**DIRECTIONS**. Look through the listing below, and wherever a line has the string "page", copy it.
----------------
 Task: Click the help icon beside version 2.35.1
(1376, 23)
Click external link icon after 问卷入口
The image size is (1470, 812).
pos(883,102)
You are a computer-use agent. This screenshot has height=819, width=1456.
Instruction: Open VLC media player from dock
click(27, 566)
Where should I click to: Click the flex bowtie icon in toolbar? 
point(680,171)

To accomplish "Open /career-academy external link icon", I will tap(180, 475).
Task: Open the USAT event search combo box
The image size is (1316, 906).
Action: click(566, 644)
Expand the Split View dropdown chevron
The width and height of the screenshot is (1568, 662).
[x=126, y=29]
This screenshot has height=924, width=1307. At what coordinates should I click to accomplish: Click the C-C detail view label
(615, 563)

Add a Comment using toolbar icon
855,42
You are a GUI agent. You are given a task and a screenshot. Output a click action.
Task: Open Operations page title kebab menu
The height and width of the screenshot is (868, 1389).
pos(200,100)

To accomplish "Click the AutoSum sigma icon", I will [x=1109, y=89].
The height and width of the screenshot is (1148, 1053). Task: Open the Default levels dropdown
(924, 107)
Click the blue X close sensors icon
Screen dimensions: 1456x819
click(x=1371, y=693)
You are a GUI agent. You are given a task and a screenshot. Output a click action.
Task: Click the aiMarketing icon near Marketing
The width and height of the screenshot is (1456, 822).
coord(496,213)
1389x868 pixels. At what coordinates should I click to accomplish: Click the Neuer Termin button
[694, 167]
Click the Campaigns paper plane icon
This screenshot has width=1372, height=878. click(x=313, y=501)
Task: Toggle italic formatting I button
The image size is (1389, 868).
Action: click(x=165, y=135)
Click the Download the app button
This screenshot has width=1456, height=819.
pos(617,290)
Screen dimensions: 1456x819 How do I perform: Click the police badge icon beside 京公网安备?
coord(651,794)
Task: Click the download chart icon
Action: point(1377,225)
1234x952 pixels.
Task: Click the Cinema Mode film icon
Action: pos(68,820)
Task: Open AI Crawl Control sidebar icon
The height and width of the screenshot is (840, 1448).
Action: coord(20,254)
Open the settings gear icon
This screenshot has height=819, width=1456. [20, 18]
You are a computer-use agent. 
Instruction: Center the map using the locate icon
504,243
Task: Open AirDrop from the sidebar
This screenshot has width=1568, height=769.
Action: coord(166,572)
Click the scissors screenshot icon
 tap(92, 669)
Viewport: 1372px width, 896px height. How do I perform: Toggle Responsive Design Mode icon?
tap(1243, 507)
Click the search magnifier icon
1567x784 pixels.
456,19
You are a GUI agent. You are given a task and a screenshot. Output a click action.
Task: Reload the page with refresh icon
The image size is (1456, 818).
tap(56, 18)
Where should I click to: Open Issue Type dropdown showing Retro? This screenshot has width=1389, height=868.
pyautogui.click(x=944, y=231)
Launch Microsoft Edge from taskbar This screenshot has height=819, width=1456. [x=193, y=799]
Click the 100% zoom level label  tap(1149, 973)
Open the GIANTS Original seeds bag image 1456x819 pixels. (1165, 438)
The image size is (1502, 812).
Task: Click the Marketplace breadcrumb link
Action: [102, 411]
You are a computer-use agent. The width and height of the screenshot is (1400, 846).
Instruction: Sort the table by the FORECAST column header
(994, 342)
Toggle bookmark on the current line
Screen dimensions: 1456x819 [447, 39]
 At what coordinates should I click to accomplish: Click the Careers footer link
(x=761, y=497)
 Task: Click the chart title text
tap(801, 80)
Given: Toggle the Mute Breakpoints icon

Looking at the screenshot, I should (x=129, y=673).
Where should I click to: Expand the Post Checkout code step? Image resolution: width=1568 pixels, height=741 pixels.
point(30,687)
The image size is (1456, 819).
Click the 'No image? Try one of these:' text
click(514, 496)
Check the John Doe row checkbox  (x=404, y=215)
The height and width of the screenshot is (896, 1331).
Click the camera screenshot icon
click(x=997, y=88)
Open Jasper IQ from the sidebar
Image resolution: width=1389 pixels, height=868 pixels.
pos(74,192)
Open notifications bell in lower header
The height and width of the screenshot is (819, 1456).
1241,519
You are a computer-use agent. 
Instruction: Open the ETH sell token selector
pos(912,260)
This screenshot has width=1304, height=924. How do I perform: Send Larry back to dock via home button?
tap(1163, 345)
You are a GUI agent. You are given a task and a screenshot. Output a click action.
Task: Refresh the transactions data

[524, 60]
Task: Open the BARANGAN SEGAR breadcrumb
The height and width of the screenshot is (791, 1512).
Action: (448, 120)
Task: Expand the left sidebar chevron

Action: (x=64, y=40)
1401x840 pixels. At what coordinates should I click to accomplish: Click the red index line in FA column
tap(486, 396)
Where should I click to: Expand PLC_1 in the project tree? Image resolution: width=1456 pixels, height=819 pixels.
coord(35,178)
----------------
**PROBLEM SOLUTION**.
Task: Open Operations page title kebab menu
Task: Reload the page with refresh icon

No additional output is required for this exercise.